US officials warn 'this is just the beginning'
Health officials across the US have expressed growing concern about the nation's ability and willingness to slow or end the coronavirus pan
Health officials across the US have expressed growing concern about the nation's ability and willingness to slow or end the coronavirus pandemic.
A Centers for Disease Control and Prevention expert said on Monday the US has "way too much virus" to control.
It comes as top US disease expert Anthony Fauci, who is due to testify to Congress, says an "alarmingly large" number of Americans are "anti-science".
Many US states have paused reopenings as their infection caseloads balloon.
On Tuesday, cases rose by more than 40,000 in one day for the fourth time in the past five days.
The surge - which is occurring particularly strongly in southern and western states - has forced at least 16 states to pause or reverse their reopening plans, according to CNN.
For some the new measures come over a month after they first began to reopen their economies.
Dr Anne Schuchat, principal deputy director of the Centers for Disease Control and Prevention (CDC), warned that the US is not responding like other countries who have shown success in containing the coronavirus, and has allowed the virus to spread much more widely and rapidly.
"We're not in the situation of New Zealand or Singapore or Korea where a new case is rapidly identified and all the contacts are traced and people are isolated who are sick and people who are exposed are quarantined and they can keep things under control," Dr Schuchat said in an interview with The Journal of the American Medical Association on Monday.
"We have way too much virus across the country for that right now, so it's very discouraging."

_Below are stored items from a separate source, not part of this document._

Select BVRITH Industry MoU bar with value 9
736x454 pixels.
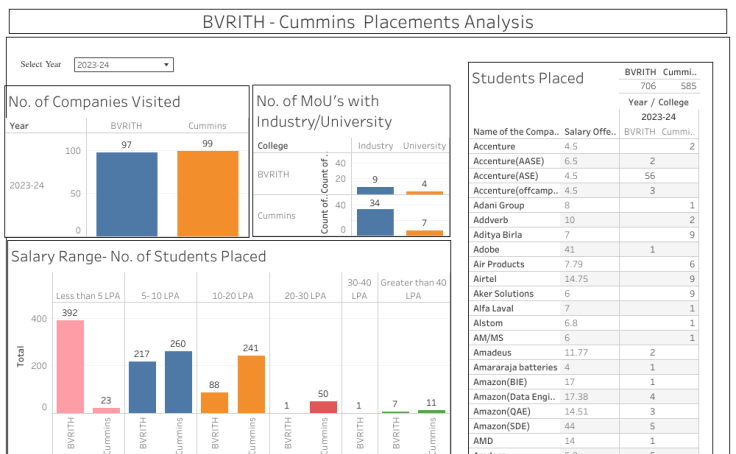coord(375,190)
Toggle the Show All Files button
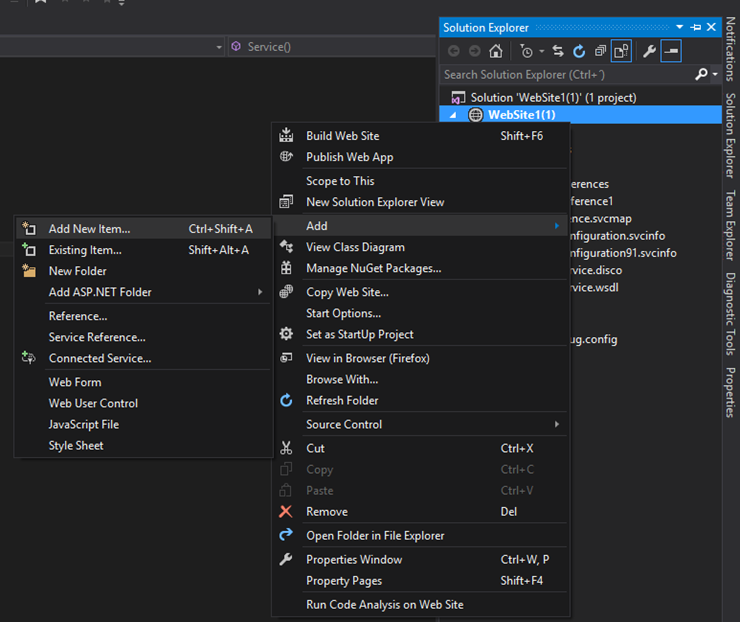The width and height of the screenshot is (740, 622). [621, 51]
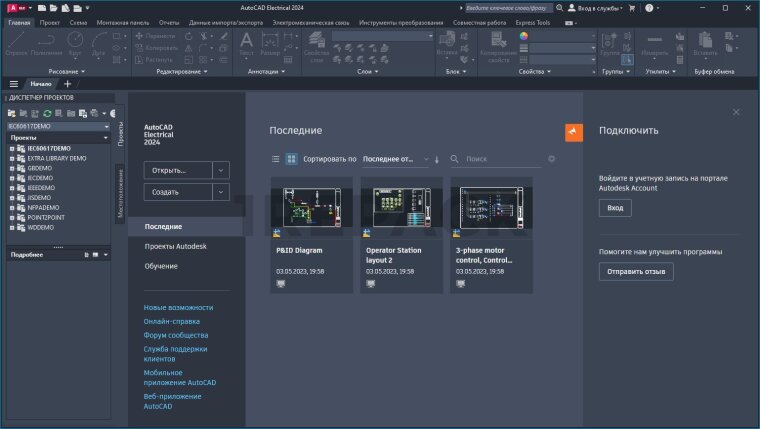Image resolution: width=760 pixels, height=429 pixels.
Task: Click the orange announcements megaphone icon
Action: point(573,133)
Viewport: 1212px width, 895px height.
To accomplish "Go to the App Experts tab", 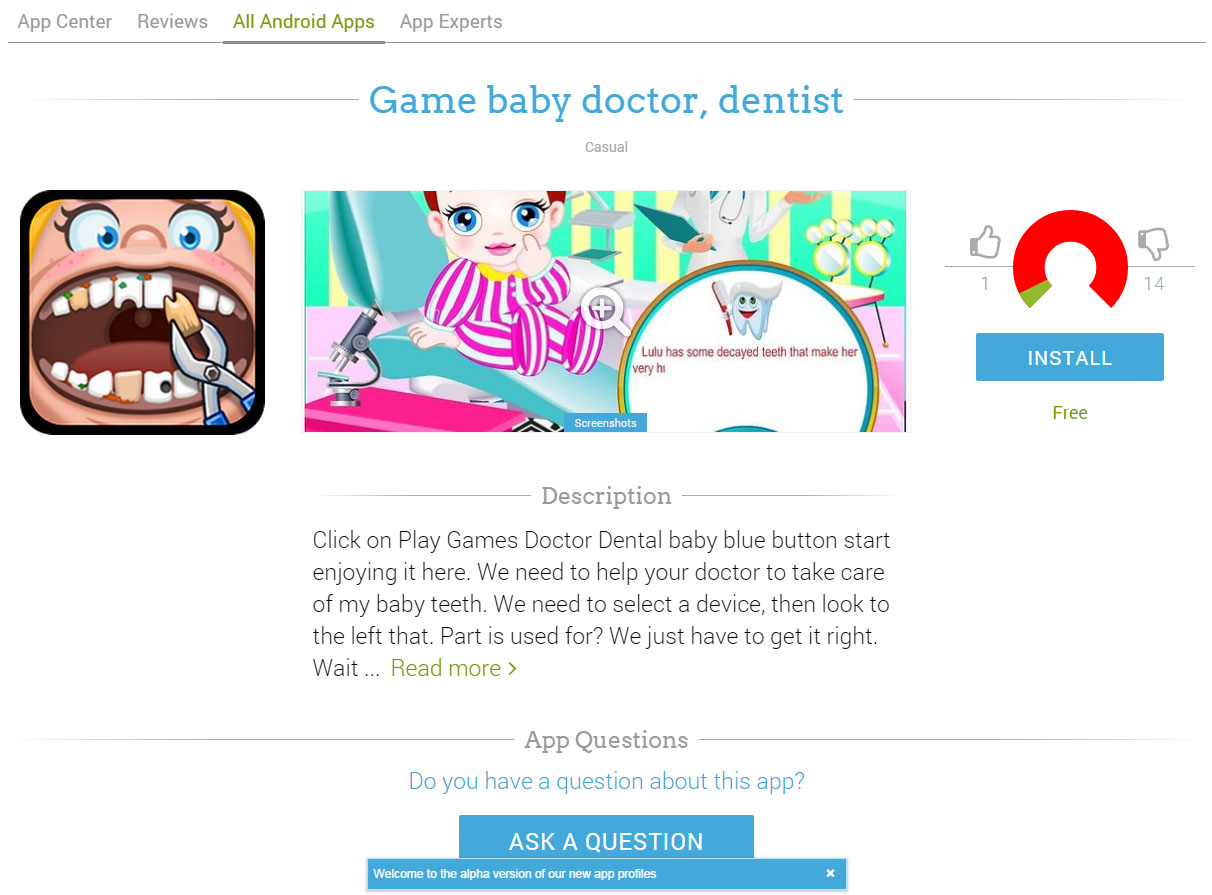I will tap(451, 21).
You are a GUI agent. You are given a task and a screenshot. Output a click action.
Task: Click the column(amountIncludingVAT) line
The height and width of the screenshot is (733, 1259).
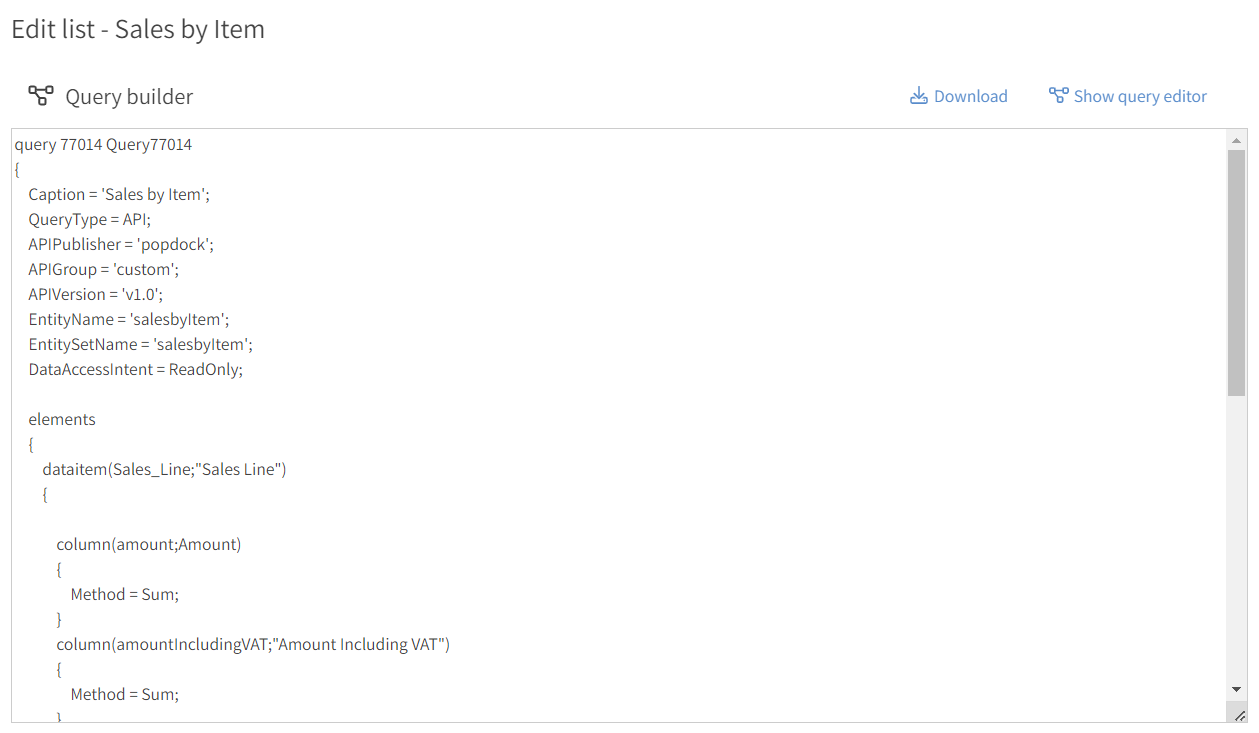pos(253,645)
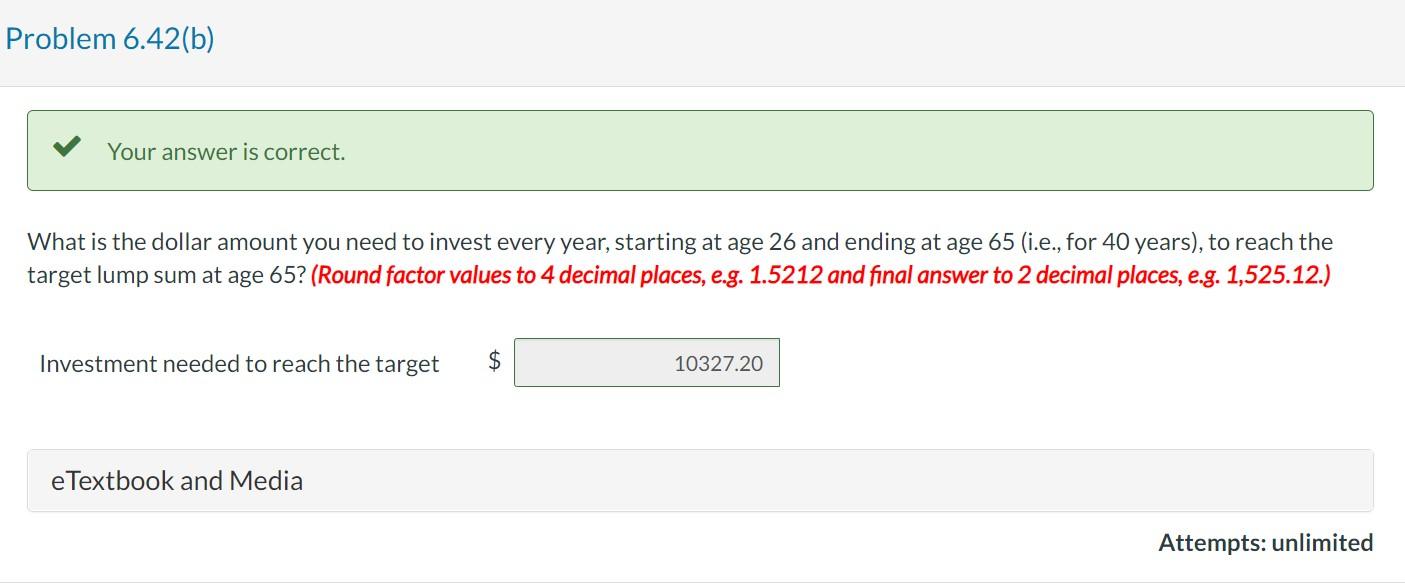Screen dimensions: 1405x583
Task: Collapse the eTextbook and Media panel
Action: pos(176,480)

New Zealand declared the country infection-free on 8 June, and since then has had to contain several cases that came from international travellers. South Korea has aggressively employed contract tracers, and since 1 April has recorded fewer than 100 cases per day. Singapore's outbreak peaked in mid-April when 1,400 new cases were reported in one day.
The US has recorded 2,682,897 confirmed cases of coronavirus as of Tuesday, according to Johns Hopkins University, and has a total of 129,544 deaths.
"This is really the beginning," Dr Schuchat added.
"I think there was a lot of wishful thinking around the country that, 'hey it's summer'. Everything's going to be fine. We're over this and we are not even beginning to be over this. There are a lot of worrisome factors about the last week or so."
On Tuesday, Dr Anthony Fauci, the director of the National Institute of Allergy and Infectious Diseases - along with CDC Director Robert Redfield - are testifying to the Senate on the subject of "getting back to work and school".
Dr Fauci warned on Monday that the US is "unlikely" to develop herd immunity to the coronavirus even once a vaccine is available, which he earlier predicted could be available by early 2021.
He said this was due to the combination of a vaccine that is potentially only partially effective, and the large number of Americans who might refuse to get it.
"There is a general anti-science, anti-authority, anti-vaccine feeling among some people in this country - an alarmingly large percentage of people, relatively speaking," he said, calling for more education to promote confidence in vaccines.
Dr Fauci added that he would gladly "settle" for a vaccine that is only 70% to 75% effective at first.
According to the CDC website, herd immunity is reached when "a sufficient proportion of a population is immune to an infectious disease (through vaccination and/or prior illness) to make its spread from person to person unlikely".